Sara [00:26:39] Yeah, I've had to learn this from, like, a career perspective. Right? Because my job is to know what my client's risk tolerance is and then invest accordingly. And when I'm wrong, because I'm taking my clients at face value for what they're telling me. It's very painful for everybody, right, to be like, but you told me, and you fill out all these surveys and you told me that you, like, you're an aggressive investor. And we talked about the downside, and you were like, oh, yeah, I got it. Yeah, totally cool with that. I'm here for the upside. I can tolerate the downside. And then when the downside comes and that that flight response kicks in, it's very painful for all of us. So yeah I know this to be true. And sometimes that's you know, people don't think it's a big deal. And then when the, you know, the bear market happens, sometimes you they can gut through it. It's just very unpleasant. So it's just kind of a way of like knowing yourself. I mean, now luckily we can look back to 2022 and be like, how panicky were we? You know, like, did we tolerate 2022 better than we thought we would? Or worse than we thought we would? Are we do we want to go through it again? Does that not really concern us? You can look back before it gets too far away from you to really think about. What should my exposure to stocks be? Because the only thing that matters is if you're able to stick with it in a downturn.
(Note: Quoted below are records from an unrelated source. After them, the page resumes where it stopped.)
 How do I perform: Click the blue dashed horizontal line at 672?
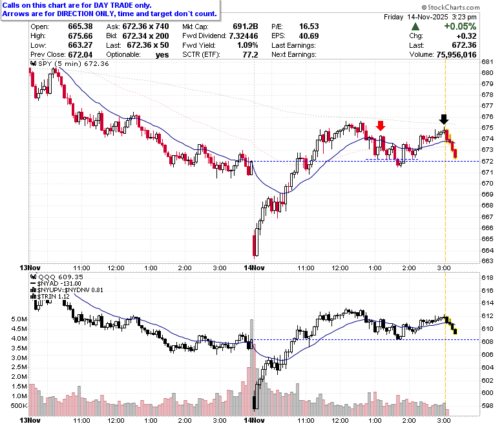pos(366,161)
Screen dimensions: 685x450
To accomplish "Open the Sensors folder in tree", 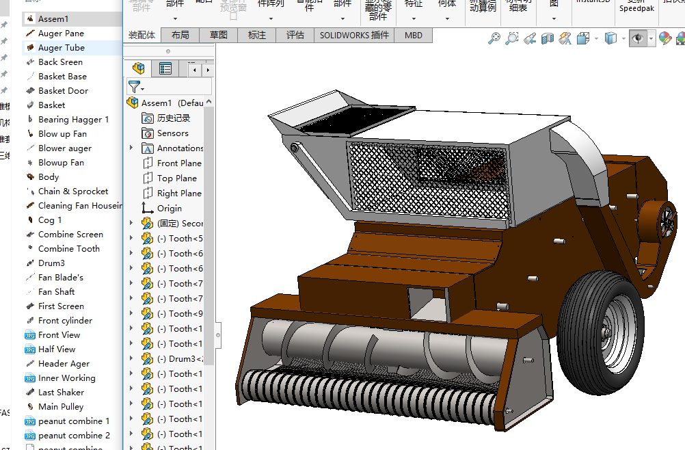I will (x=172, y=133).
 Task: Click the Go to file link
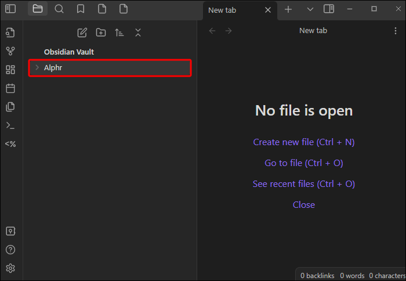(x=303, y=163)
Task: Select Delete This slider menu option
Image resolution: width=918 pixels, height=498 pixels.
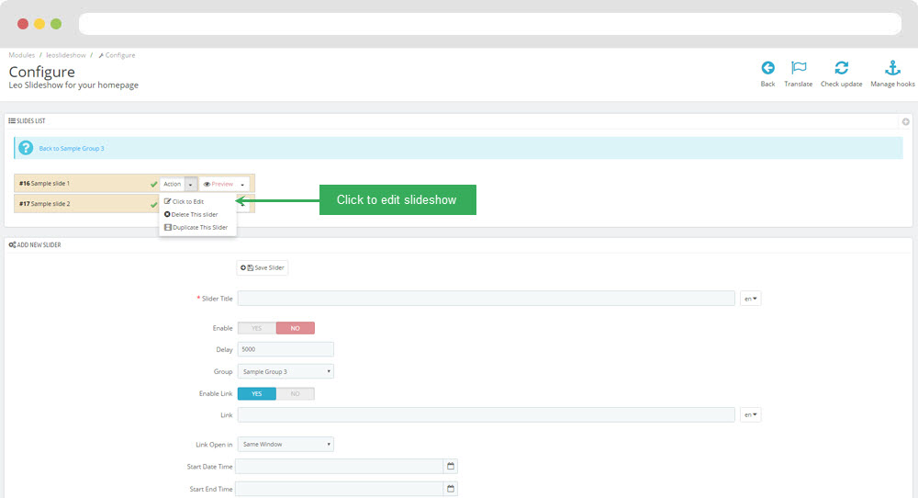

Caitlin [00:28:03] Well, right. And the amount of time until you need your money.

Sara [00:28:08] Right, right. Well, right. I mean, that's kind of what both of those things are like to you, right? I, you know.

Caitlin [00:28:15] Because I can get all hyped up about all this stuff because I'm forced to talk about it because we have a podcast. But in my normal life, like, just ignore, you know, I just have, like a vague sense of doom when I know it's down and then a vague sense of hopefulness or like I am not profiting as much as I should when there's an up, like there's a lot of, you know, internal shame and all that. But like, if you're not looking at it. These aren't your issues. Right? Right. It's if you have two direct of a connection to the button that says buy or sell is the people that really need to be careful.
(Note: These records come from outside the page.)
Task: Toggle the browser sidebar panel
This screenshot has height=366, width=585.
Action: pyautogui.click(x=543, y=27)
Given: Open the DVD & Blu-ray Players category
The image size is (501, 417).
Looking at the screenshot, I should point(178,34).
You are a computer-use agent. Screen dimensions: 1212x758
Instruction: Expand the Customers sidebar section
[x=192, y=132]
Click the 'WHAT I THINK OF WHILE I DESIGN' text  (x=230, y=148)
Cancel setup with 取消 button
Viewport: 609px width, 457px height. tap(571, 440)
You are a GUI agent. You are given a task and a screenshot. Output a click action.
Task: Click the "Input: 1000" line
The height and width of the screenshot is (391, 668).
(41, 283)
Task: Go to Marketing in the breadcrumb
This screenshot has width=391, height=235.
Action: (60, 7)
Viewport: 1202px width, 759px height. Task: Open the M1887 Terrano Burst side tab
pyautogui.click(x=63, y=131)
Sara [00:28:54] Yeah. Yeah, absolutely. Or I mean, I because I think you bring up a good point that if you've been not looking at it for so long, but you're actually getting very close to a time when you might need the money, like in retirement, then you probably need to check in on it, right, to make sure that the money that you think will be there when it comes time to start making withdrawals is set aside somewhere safe.

Caitlin [00:29:21] Are you willing to say something about if I knew I was going to retire in five years right now, what? I might be adjusting at this when I'm feeling like I'm made of money because the stocks are so high, like, do I? Is there like a real hard and fast rule for like, if you're going to be retiring in the next 5 to 7 years at this current high market, you really need to be doing x, y, z.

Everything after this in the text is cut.